Sofka "was given no real warning about this," says the faculty member. "Most professors realize this could have been them." The professor also suggests that top officials are "enormously unhappy with the dean for having created this mess."
Ayers did not respond to telephone messages, and his assistant referred calls to the university's public-relations office. Carol Wood, a spokeswoman, declined to discuss the case in detail, calling it a "personnel matter." But she says that Ayers continues to have the full support of both the president and the provost.
A better approach, says the professor who requested anonymity, would have been to quietly put Sofka on administrative leave while investigating the allegations. "If this guy is such a threat," adds the professor, "then please explain to me why he's been put in front of hundreds and hundreds of students in political studies? ... It has people mystified."

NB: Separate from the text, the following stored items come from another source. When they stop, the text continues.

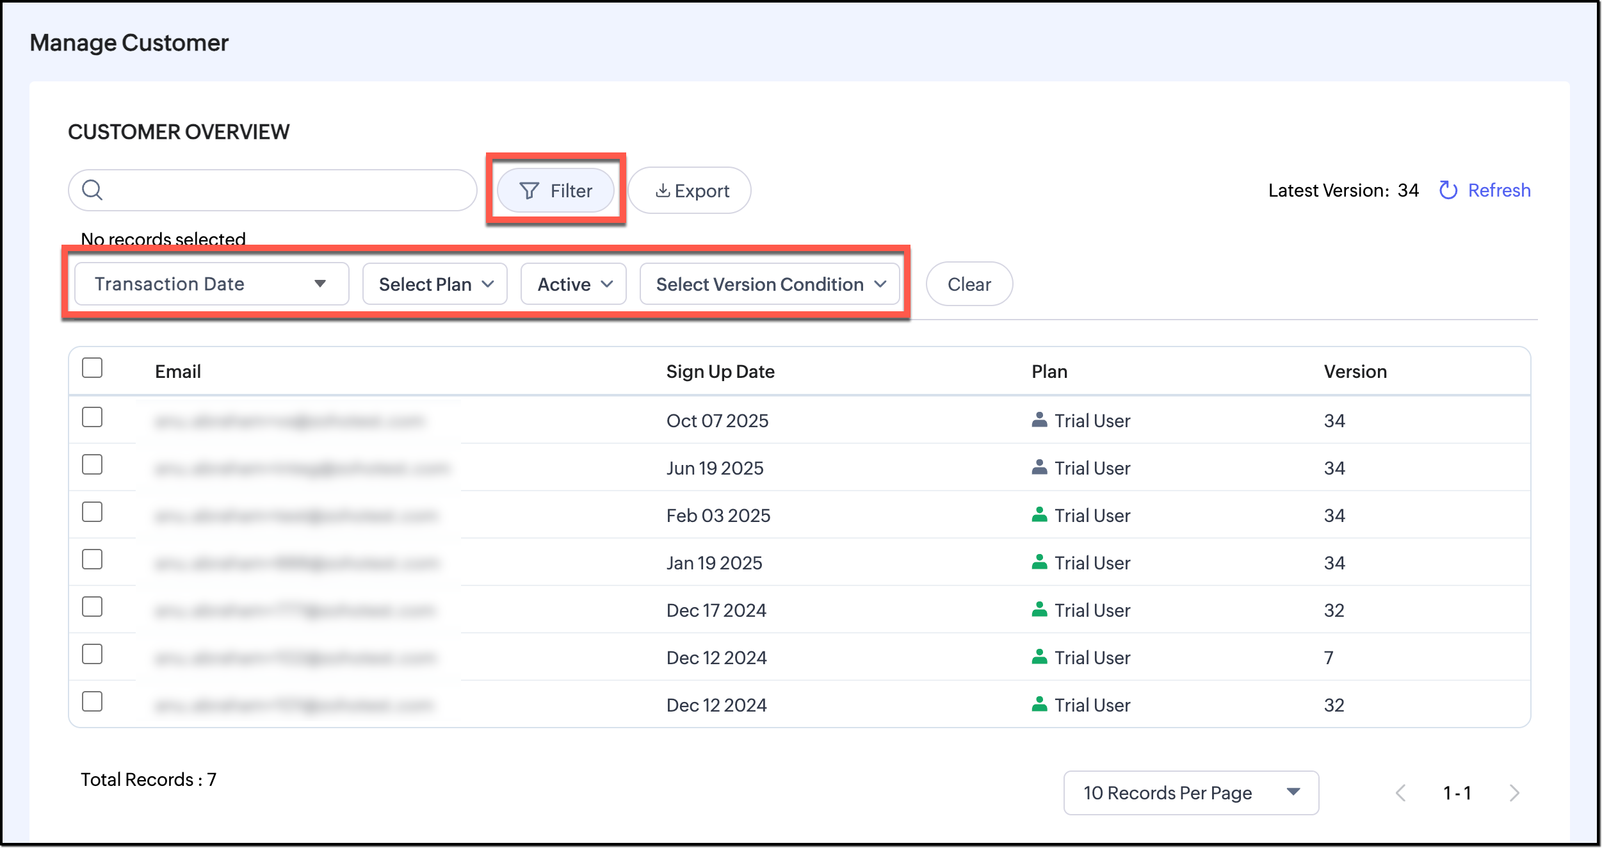This screenshot has width=1602, height=848.
Task: Select the Dec 17 2024 row checkbox
Action: coord(92,607)
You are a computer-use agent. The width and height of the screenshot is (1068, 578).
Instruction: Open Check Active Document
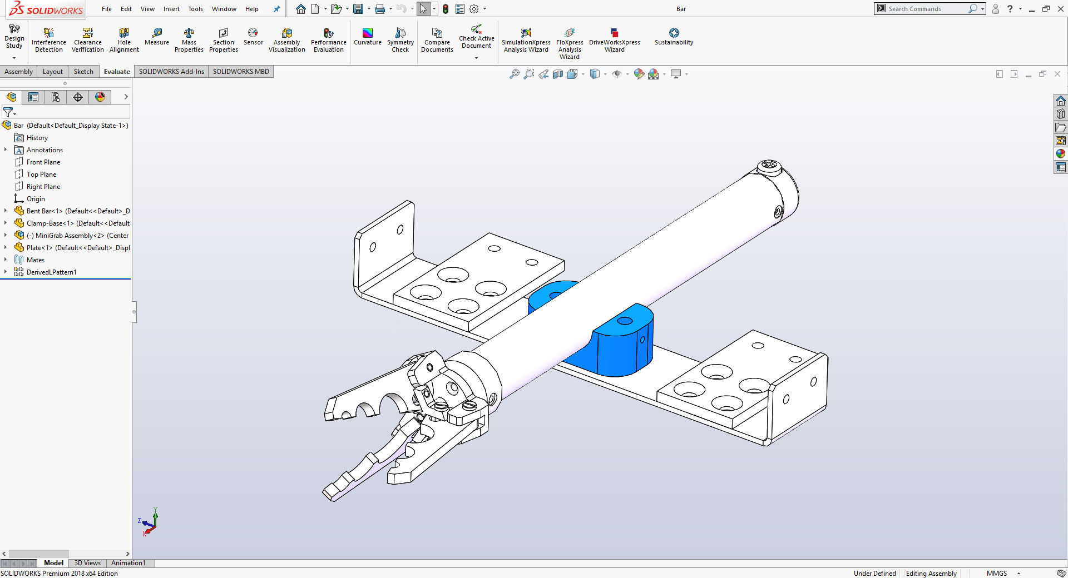pos(476,39)
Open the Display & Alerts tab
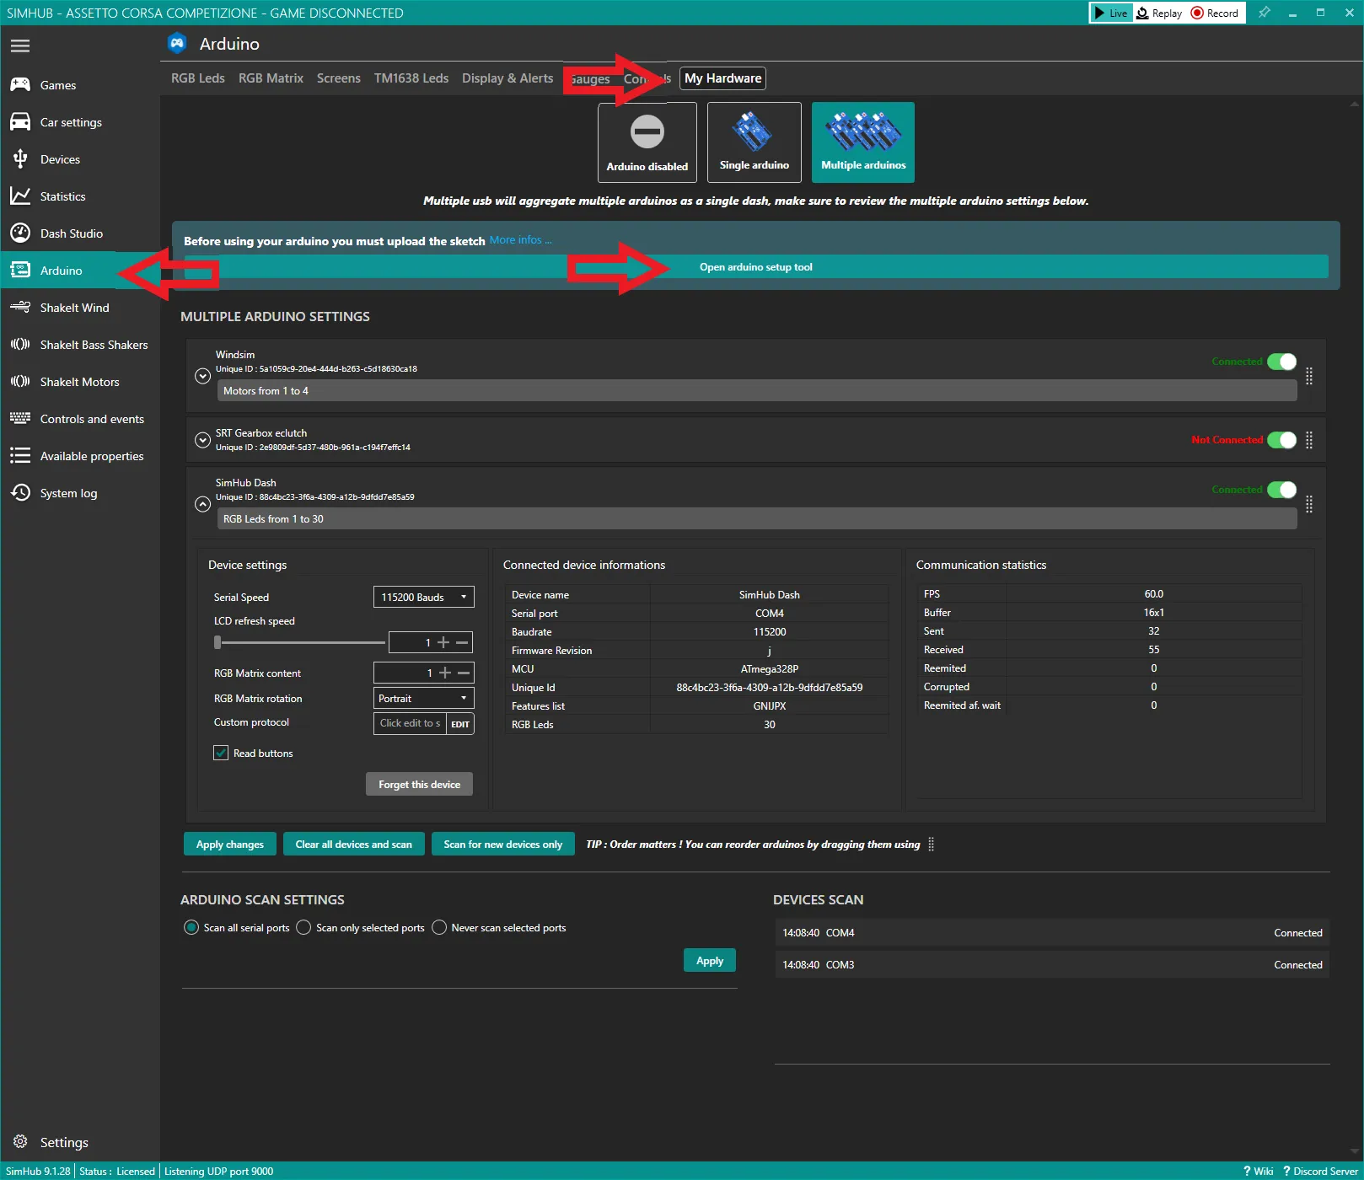 click(507, 78)
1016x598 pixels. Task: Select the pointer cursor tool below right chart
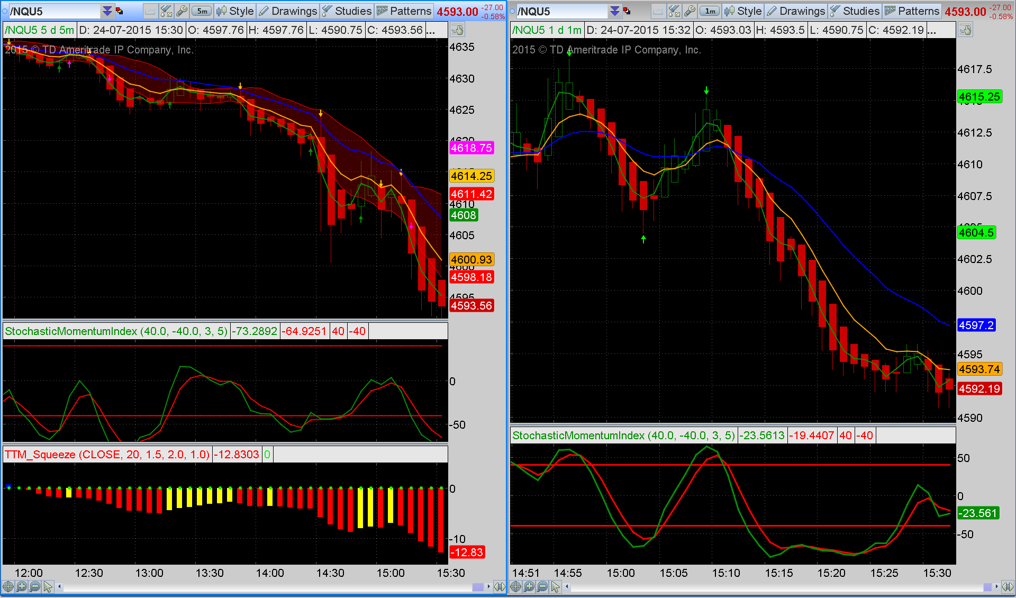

Billie Wright Dziech, a professor of language arts at the University of Cincinnati who has written several books about sexual harassment, says she doesn't know much about the details of Sofka's case, but says it is clear from the letter that the professor had been warned. Dziech suggests that faculty members, in general, should maintain certain boundaries when dealing with students. She suggests not going places with them alone and not drinking too much– or at all– with them.
"You can be sympathetic without ever touching them or drinking with them," she says. But following a set of rules is not as important as learning to take cues from students' body language and facial expressions, she adds. "If you're really a good teacher... you know when you've offended someone."
The Safest Approach
"You can still be a mentor without engaging in touching, hugging, or drinking," says Michael W. Hawkins, an adjunct professor at Xavier University in Ohio and a lawyer who has represented colleges in sexual-harassment cases.
The most conservative approach is often the safest, agrees Dziech, because people have different concepts of personal boundaries. She says, "You don't have to French kiss someone or rape someone to offend them."
Dziech says buddy-buddy professors who make passes at students often fit the same mold: They have very good student evaluations and are considered entertaining in and out of class. "It's all about making people like you so you can get an inroad," she says. "It's like a teenage thing: I want the people to like me." A professor who takes advantage of his or her popularity puts students in a bind, she says. Students often feel they have to drop a course, change majors, or switch advisers to get away.
Even if a faculty member is not guilty of acting inappropriately, being known as the professor who's always hanging out at the student bar can damage one's reputation, let alone career.
At Virginia, Sofka has become the butt of student jokes. The April Fool's Day edition of the student newspaper, the Cavalier Daily, featured a doctored photo of Sofka in a tuxedo with three scantily clad blondes. The article joked that he has been named head of the women-and-gender-studies department and suggested a new course, "Studying A Broad: Sexism in Foreign Countries." Priority registration, it said, had been given to sorority members and the women's volleyball team.
And yet just 10 days later, his two actual fall courses filled up within 24 hours. More than 130 students are already on the waiting lists.
This story originally appeared in the Chronicle of Higher Education. It is republished in the Hook by permission.
"I have no reason to feel ashamed of my conduct towards any student–male or female– in eleven years of teaching," says Sofka.